• [BRIEF]:
Give a verbatim repeat of the lines that run from the line containing "This screenshot has width=1024, height=768." to the end of the data below.

• [THE RECORDS]:
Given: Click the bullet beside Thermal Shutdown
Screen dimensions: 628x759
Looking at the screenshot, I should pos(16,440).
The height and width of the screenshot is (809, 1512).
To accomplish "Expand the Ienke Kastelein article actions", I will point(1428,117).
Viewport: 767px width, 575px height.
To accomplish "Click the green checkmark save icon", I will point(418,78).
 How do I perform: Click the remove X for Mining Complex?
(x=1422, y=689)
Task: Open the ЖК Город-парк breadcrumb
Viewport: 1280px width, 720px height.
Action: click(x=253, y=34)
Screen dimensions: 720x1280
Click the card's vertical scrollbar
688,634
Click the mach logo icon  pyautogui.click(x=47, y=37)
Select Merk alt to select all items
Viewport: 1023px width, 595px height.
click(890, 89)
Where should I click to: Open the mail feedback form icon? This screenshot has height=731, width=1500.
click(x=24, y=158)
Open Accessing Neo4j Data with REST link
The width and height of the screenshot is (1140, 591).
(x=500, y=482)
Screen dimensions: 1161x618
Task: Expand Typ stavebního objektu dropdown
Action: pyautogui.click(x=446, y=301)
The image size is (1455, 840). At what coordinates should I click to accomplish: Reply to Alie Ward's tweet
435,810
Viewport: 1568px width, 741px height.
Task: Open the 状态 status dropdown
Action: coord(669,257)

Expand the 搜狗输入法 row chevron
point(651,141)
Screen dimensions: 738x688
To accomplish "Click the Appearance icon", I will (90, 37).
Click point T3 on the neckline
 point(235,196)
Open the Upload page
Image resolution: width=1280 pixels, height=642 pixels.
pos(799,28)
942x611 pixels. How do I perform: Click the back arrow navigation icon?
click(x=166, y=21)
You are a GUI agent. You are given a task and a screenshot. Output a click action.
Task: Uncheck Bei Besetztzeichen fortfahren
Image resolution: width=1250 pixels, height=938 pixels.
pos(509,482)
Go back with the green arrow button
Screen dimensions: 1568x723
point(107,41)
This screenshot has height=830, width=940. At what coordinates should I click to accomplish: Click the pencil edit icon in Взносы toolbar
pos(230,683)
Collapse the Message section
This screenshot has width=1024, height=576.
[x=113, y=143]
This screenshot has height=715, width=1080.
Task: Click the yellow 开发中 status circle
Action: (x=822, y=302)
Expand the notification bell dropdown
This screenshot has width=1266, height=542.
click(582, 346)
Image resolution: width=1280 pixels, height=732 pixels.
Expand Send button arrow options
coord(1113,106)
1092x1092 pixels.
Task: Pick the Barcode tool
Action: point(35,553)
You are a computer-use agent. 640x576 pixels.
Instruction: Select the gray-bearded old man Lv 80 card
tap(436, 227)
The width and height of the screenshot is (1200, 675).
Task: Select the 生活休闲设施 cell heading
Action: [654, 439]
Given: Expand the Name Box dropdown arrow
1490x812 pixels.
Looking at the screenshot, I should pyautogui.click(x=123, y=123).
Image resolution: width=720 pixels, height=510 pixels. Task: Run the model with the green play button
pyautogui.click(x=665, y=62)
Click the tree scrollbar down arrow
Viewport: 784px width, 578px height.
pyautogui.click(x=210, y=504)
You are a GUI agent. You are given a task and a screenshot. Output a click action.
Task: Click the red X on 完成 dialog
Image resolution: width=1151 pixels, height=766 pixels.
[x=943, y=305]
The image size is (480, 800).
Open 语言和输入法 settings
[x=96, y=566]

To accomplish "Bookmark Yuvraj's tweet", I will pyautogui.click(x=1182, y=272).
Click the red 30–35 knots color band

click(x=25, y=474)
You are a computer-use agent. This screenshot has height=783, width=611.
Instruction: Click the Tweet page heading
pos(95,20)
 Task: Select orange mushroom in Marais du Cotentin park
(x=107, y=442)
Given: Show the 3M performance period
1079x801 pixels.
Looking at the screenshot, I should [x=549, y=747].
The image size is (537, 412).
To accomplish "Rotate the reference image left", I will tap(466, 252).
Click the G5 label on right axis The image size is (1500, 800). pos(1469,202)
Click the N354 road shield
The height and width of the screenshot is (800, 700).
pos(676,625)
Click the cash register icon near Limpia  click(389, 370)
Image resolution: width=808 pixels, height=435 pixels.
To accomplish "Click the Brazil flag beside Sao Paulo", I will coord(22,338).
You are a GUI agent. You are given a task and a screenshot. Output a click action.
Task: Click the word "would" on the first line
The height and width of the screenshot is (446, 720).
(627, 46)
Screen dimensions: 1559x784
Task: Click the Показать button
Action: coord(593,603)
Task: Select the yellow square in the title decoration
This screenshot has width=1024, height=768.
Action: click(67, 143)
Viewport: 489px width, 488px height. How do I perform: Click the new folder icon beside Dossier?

• [RESULT OF THIS EXERCISE]:
This screenshot has width=1024, height=768.
Action: click(67, 143)
Viewport: 489px width, 488px height. How do I perform: Click the new folder icon beside Dossier?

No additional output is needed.